-- Opening Marker --
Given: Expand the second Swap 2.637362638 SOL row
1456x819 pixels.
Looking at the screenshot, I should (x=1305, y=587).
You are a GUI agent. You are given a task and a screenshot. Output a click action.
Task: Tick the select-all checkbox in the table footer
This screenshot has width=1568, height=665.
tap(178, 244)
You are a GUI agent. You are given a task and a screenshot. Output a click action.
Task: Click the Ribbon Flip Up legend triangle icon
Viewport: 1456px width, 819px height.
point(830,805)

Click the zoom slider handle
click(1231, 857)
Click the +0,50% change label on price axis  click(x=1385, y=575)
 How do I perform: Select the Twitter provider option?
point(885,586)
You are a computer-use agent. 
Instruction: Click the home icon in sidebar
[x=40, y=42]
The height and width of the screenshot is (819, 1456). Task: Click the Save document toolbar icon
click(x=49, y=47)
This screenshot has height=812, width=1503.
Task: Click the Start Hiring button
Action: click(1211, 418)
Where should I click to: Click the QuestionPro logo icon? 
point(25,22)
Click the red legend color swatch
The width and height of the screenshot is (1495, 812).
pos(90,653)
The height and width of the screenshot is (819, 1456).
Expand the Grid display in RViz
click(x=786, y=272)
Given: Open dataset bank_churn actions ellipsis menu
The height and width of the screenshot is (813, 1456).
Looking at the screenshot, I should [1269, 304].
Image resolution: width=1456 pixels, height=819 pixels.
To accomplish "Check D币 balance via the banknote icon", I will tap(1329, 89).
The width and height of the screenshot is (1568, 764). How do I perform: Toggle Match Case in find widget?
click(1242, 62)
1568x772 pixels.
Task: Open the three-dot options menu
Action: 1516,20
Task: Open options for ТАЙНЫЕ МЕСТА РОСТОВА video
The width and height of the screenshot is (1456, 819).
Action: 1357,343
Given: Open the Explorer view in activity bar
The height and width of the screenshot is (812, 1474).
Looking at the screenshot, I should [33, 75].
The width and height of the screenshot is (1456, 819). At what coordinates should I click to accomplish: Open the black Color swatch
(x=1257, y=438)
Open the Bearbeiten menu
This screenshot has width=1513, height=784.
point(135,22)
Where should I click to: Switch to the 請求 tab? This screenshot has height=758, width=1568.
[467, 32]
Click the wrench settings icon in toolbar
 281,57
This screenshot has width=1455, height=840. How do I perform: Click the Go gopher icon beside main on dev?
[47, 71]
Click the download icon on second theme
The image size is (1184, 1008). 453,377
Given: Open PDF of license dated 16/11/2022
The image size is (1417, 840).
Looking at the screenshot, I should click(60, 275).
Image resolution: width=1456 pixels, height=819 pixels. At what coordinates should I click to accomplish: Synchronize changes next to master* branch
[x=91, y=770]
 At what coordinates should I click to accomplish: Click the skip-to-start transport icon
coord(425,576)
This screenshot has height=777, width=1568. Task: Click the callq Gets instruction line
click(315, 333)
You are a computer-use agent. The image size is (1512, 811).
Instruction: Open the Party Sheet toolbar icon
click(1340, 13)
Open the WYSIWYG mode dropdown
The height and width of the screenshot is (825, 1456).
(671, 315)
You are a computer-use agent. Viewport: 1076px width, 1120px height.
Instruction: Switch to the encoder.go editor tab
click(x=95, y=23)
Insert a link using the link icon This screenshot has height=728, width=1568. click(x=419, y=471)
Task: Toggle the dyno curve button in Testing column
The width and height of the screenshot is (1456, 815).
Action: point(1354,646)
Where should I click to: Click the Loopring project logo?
-- Closing Marker --
Reproduce the data shown above in its entirety, keeping each word as it is.

Given: Expand the second Swap 2.637362638 SOL row
1456x819 pixels.
Looking at the screenshot, I should (x=1305, y=587).
You are a GUI agent. You are given a task and a screenshot. Output a click action.
Task: Tick the select-all checkbox in the table footer
This screenshot has width=1568, height=665.
tap(178, 244)
You are a GUI agent. You are given a task and a screenshot. Output a click action.
Task: Click the Ribbon Flip Up legend triangle icon
Viewport: 1456px width, 819px height.
point(830,805)

Click the zoom slider handle
click(1231, 857)
Click the +0,50% change label on price axis  click(x=1385, y=575)
 How do I perform: Select the Twitter provider option?
point(885,586)
You are a computer-use agent. 
Instruction: Click the home icon in sidebar
[x=40, y=42]
The height and width of the screenshot is (819, 1456). Task: Click the Save document toolbar icon
click(x=49, y=47)
This screenshot has height=812, width=1503.
Task: Click the Start Hiring button
Action: click(1211, 418)
Where should I click to: Click the QuestionPro logo icon? 
point(25,22)
Click the red legend color swatch
The width and height of the screenshot is (1495, 812).
pos(90,653)
The height and width of the screenshot is (819, 1456).
Expand the Grid display in RViz
click(x=786, y=272)
Given: Open dataset bank_churn actions ellipsis menu
The height and width of the screenshot is (813, 1456).
Looking at the screenshot, I should [1269, 304].
Image resolution: width=1456 pixels, height=819 pixels.
To accomplish "Check D币 balance via the banknote icon", I will tap(1329, 89).
The width and height of the screenshot is (1568, 764). How do I perform: Toggle Match Case in find widget?
click(1242, 62)
1568x772 pixels.
Task: Open the three-dot options menu
Action: 1516,20
Task: Open options for ТАЙНЫЕ МЕСТА РОСТОВА video
The width and height of the screenshot is (1456, 819).
Action: 1357,343
Given: Open the Explorer view in activity bar
The height and width of the screenshot is (812, 1474).
Looking at the screenshot, I should [33, 75].
The width and height of the screenshot is (1456, 819). At what coordinates should I click to accomplish: Open the black Color swatch
(x=1257, y=438)
Open the Bearbeiten menu
This screenshot has width=1513, height=784.
point(135,22)
Where should I click to: Switch to the 請求 tab? This screenshot has height=758, width=1568.
[467, 32]
Click the wrench settings icon in toolbar
 281,57
This screenshot has width=1455, height=840. How do I perform: Click the Go gopher icon beside main on dev?
[47, 71]
Click the download icon on second theme
The image size is (1184, 1008). 453,377
Given: Open PDF of license dated 16/11/2022
The image size is (1417, 840).
Looking at the screenshot, I should click(60, 275).
Image resolution: width=1456 pixels, height=819 pixels. At what coordinates should I click to accomplish: Synchronize changes next to master* branch
[x=91, y=770]
 At what coordinates should I click to accomplish: Click the skip-to-start transport icon
coord(425,576)
This screenshot has height=777, width=1568. Task: Click the callq Gets instruction line
click(315, 333)
You are a computer-use agent. The image size is (1512, 811).
Instruction: Open the Party Sheet toolbar icon
click(1340, 13)
Open the WYSIWYG mode dropdown
The height and width of the screenshot is (825, 1456).
(671, 315)
You are a computer-use agent. Viewport: 1076px width, 1120px height.
Instruction: Switch to the encoder.go editor tab
click(x=95, y=23)
Insert a link using the link icon This screenshot has height=728, width=1568. click(x=419, y=471)
Task: Toggle the dyno curve button in Testing column
The width and height of the screenshot is (1456, 815).
Action: point(1354,646)
Where should I click to: Click the Loopring project logo?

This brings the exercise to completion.